[OPE-L] Karl Marx on unequal exchange in the "Grundrisse"

From: Jurriaan Bendien (adsl675281@TISCALI.NL)
Date: Wed Feb 01 2006 - 14:40:57 EST

Interesting quote from Marx on unequal exchange in the Grundrisse:

"From the possibility that profit may be less than surplus value, hence that
capital [may] exchange profitably without realizing itself in the strict
sense, it follows that not only individual capitalists, but also nations may
continually exchange with one another, may even continually repeat the
exchange on an ever-expanding scale, without for that reason necessarily
gaining in equal degrees. One of the nations may continually appropriate for
itself a part of the surplus labour of the other, giving back nothing for it
in the exchange, except that the measure here [is] not as in the exchange
between capitalist and worker."

◇ ◇ ◇

# Goal
In the quoted passage on unequal exchange, why can nations keep exchanging with one another without necessarily gaining in equal degrees?

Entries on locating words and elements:
◇ ◇ ◇

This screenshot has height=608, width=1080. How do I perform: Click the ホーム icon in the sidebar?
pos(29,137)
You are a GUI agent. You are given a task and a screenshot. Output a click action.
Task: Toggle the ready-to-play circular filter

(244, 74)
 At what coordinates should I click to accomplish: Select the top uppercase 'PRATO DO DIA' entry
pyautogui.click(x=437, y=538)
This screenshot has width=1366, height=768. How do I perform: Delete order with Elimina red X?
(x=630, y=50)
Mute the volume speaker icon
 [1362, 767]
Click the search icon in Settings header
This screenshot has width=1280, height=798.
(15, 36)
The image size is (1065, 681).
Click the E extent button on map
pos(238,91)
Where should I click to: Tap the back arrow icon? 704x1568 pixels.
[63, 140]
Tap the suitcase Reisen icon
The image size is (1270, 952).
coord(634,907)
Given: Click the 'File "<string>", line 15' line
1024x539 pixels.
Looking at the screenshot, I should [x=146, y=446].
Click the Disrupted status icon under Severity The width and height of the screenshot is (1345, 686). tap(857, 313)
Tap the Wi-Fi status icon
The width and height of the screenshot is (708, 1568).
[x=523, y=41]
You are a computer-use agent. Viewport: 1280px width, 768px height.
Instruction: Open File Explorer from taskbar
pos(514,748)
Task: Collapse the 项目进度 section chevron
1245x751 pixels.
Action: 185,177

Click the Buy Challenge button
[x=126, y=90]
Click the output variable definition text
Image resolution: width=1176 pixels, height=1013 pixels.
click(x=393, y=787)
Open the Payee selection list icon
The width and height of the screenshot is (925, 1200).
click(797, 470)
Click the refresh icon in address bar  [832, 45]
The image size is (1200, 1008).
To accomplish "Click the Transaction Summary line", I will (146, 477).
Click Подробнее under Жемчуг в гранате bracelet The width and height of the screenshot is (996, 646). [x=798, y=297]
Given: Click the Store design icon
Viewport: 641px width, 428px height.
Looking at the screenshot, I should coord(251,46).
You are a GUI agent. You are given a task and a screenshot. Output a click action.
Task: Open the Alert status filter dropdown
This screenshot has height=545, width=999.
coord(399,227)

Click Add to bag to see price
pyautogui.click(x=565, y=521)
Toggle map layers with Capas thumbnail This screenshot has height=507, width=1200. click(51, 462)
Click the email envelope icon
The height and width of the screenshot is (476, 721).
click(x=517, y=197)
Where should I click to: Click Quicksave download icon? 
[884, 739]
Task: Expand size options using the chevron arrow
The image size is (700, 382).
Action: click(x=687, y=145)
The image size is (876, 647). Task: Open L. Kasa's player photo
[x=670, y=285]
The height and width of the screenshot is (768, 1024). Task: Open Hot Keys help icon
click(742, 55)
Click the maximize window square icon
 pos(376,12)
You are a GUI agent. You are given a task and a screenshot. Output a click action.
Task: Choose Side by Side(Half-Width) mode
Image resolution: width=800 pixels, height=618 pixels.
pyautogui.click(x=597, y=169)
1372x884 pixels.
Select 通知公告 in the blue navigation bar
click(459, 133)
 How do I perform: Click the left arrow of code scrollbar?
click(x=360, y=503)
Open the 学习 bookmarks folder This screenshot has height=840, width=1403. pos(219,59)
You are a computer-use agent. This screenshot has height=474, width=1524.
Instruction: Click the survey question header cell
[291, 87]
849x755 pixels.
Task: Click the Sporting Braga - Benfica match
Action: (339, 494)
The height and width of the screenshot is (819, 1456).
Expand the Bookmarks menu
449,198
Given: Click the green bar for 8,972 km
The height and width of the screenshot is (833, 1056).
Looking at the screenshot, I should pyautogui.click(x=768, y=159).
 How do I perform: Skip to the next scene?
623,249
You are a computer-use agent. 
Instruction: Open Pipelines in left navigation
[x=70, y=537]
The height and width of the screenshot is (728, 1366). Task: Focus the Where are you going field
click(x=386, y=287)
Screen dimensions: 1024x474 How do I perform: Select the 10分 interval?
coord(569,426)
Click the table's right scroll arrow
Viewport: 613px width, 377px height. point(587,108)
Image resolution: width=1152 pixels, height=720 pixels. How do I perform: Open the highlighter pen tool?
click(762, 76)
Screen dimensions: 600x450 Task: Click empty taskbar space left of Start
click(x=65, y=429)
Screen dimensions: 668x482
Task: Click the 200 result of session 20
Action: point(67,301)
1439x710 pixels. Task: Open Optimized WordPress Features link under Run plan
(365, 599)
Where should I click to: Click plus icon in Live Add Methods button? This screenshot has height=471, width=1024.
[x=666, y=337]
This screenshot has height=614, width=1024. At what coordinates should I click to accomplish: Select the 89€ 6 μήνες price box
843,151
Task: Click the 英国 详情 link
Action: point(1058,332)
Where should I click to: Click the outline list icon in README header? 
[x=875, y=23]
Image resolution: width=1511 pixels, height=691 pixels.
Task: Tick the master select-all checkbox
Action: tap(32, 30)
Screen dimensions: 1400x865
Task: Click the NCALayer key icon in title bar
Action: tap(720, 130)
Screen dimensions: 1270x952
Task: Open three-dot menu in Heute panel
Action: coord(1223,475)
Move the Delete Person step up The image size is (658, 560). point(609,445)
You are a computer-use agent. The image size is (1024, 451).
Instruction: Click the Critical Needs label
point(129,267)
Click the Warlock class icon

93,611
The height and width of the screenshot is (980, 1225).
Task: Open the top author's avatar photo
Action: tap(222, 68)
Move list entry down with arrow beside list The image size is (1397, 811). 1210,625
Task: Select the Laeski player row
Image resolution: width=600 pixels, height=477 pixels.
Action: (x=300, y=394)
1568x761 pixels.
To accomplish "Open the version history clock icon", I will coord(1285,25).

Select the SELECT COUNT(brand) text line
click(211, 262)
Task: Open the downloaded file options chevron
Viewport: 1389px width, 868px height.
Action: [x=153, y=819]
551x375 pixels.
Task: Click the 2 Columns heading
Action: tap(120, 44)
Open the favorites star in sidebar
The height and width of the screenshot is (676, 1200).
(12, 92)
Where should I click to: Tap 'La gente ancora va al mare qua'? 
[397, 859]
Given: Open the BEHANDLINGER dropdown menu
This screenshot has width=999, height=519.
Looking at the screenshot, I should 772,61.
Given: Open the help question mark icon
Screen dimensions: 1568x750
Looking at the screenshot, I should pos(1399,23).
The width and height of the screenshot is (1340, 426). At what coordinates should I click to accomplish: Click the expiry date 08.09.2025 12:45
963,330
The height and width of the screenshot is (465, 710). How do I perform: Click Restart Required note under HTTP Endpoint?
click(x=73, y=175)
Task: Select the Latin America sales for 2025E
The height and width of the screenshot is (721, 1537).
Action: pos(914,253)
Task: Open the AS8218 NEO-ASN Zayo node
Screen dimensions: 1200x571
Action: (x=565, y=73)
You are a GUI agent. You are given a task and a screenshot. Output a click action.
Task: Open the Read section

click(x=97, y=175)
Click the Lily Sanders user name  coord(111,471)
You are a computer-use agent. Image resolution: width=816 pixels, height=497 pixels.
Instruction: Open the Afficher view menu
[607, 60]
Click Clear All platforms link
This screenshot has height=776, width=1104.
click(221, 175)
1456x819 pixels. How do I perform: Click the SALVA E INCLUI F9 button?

◇ ◇ ◇

# Full answer
Profit may be less than surplus value, so capital may exchange profitably without realizing itself in the strict sense. It follows that nations, like individual capitalists, can keep exchanging, even on an ever-expanding scale, without gaining equally. One nation may continually appropriate part of the other's surplus labour and give back nothing for it.